##### Data
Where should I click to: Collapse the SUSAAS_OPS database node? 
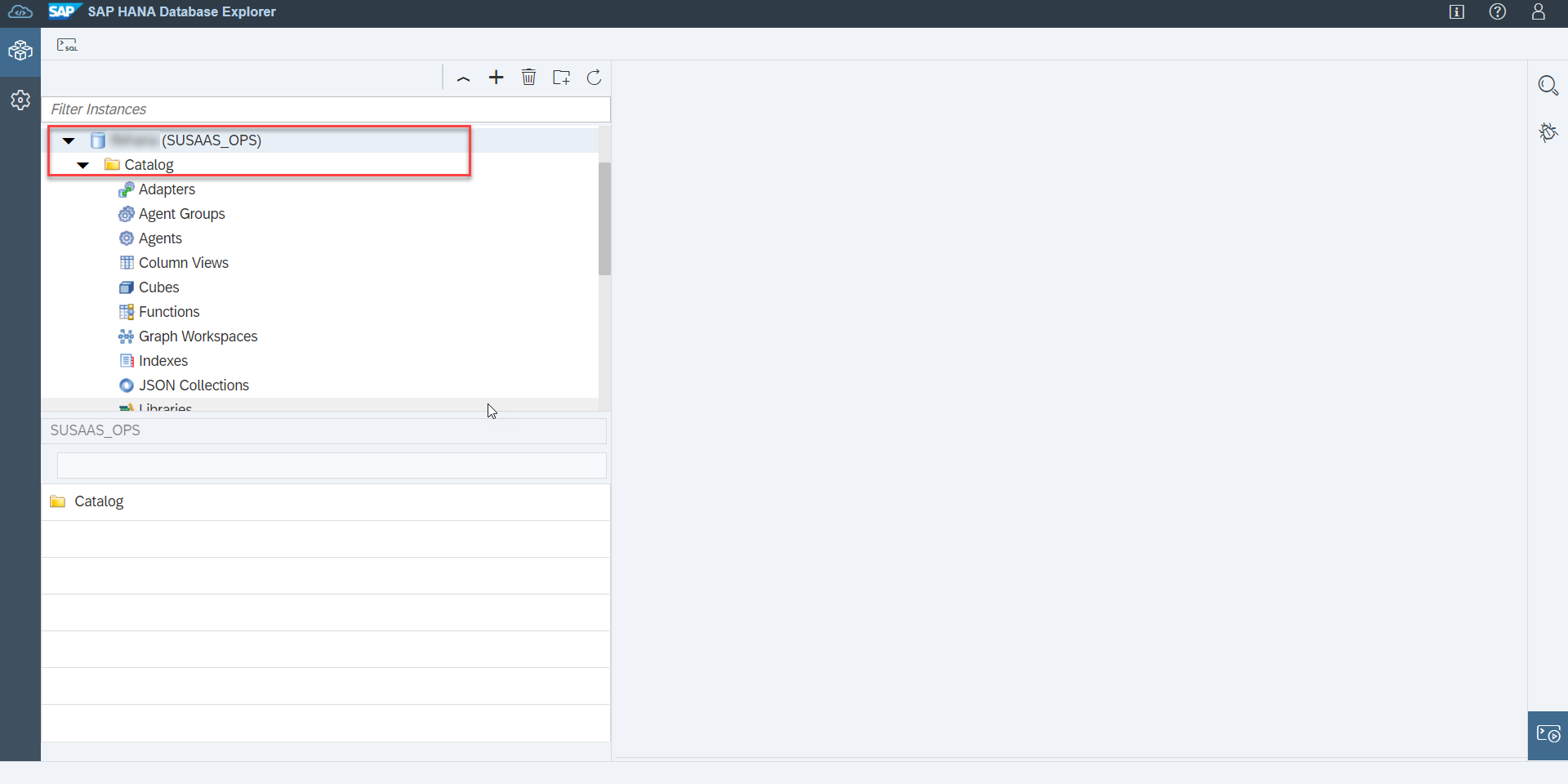[x=69, y=140]
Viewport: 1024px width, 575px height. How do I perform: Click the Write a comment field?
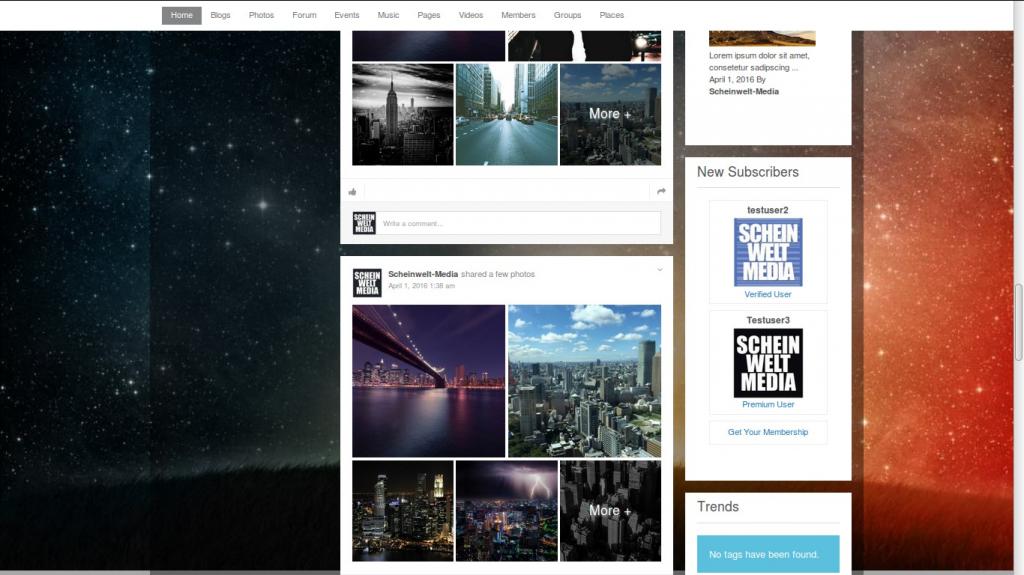[x=520, y=223]
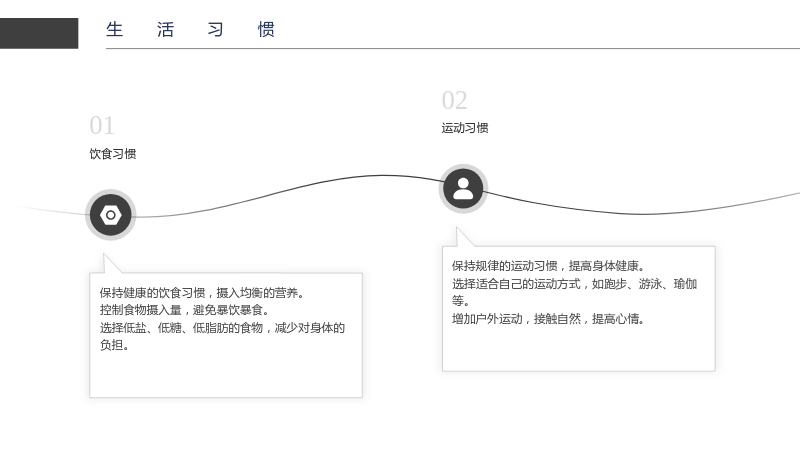800x450 pixels.
Task: Click the number 01 heading
Action: [102, 126]
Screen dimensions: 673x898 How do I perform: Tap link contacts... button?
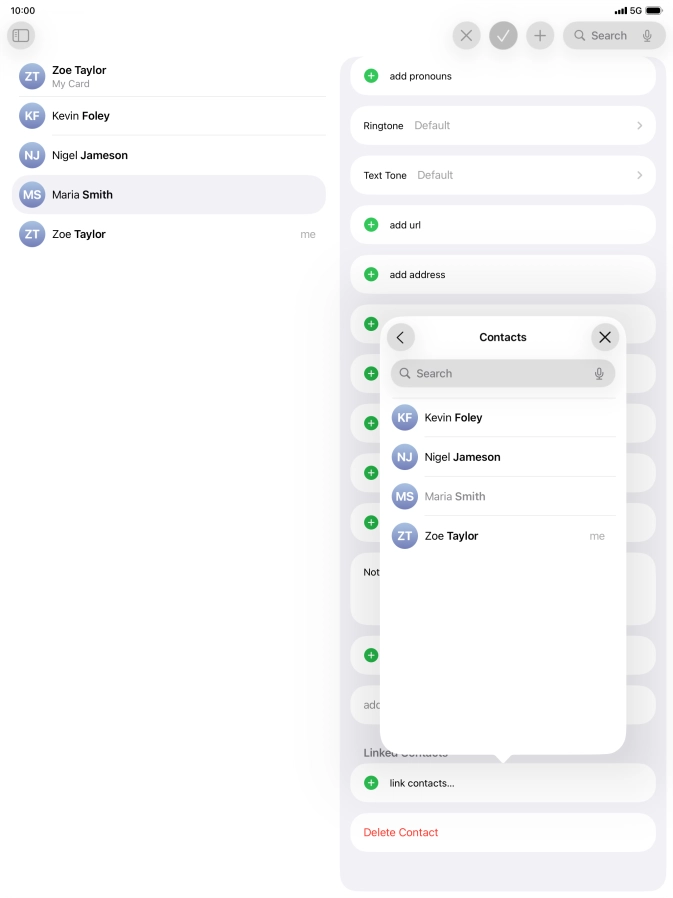[421, 783]
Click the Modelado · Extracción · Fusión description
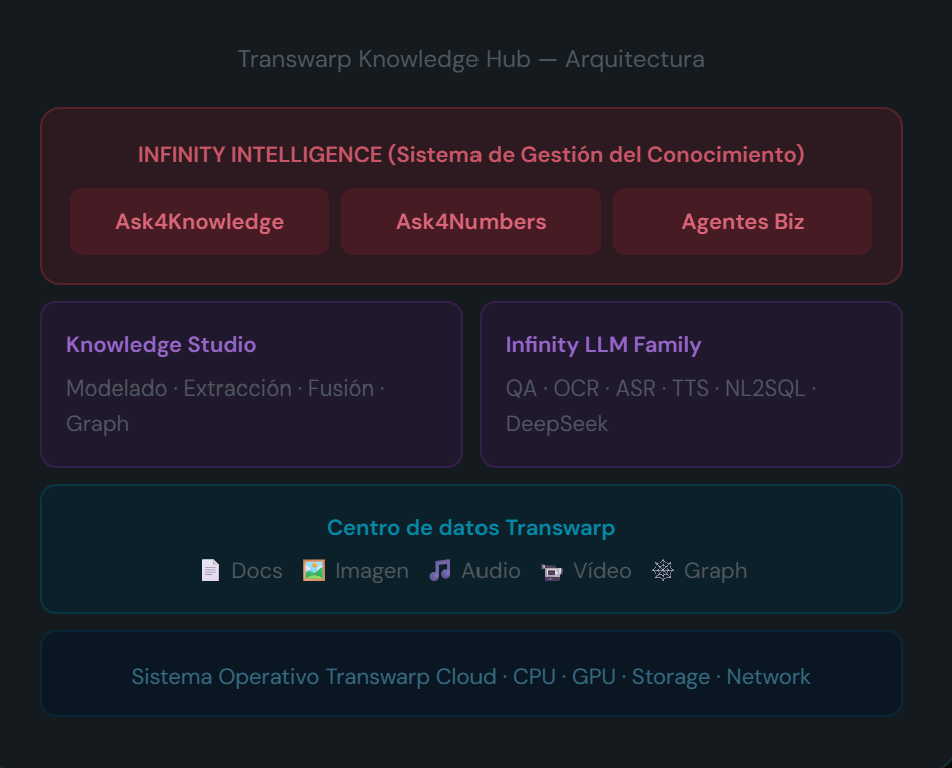 coord(225,389)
##########
**Problem to work on**
Starting at the line that holds "Click the Modelado", retype every line through the end of the data, both ends included. Pictures stay out of the copy.

**Exercise response**
Click the Modelado · Extracción · Fusión description
 coord(225,389)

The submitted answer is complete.